_Given exercise_
Could you write out the items again, starting at the line that contains "The image size is (457, 547)." and ending at the line that contains "(x=358, y=57)", with "Instruction" replaced by "Goal" and everything else left as it is? Leave the pictures out of your answer.

_Records shown_

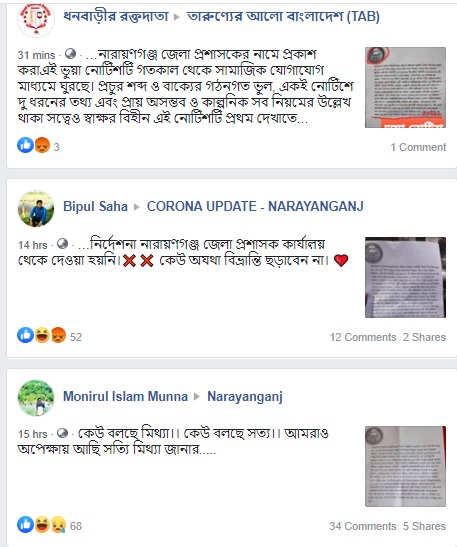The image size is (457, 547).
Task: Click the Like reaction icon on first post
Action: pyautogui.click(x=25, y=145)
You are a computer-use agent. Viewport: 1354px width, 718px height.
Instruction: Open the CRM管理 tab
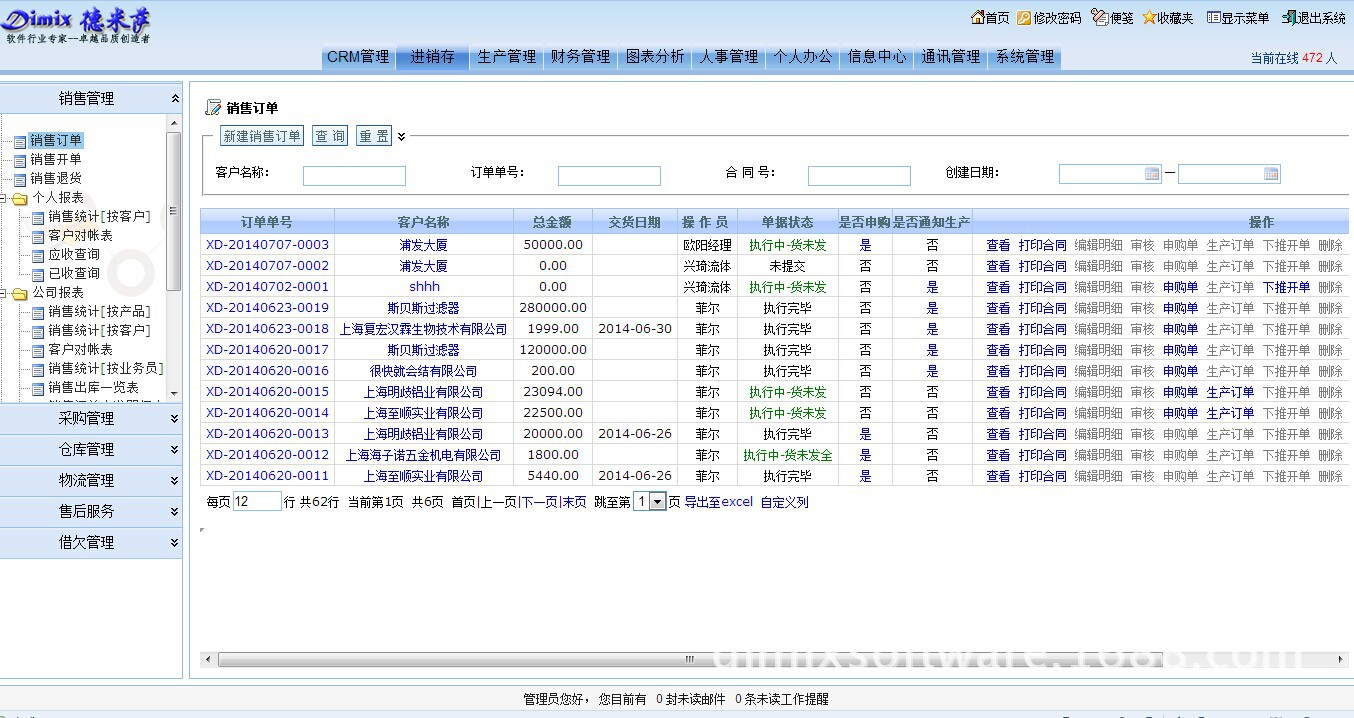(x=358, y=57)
==
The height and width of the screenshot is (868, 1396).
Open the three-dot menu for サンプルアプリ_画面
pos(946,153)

_Exercise response_
The image size is (457, 547).
Task: Click the Like reaction icon on first post
Action: pyautogui.click(x=25, y=145)
You are a computer-use agent. Viewport: 1354px width, 718px height.
Goal: Open the CRM管理 tab
(x=358, y=57)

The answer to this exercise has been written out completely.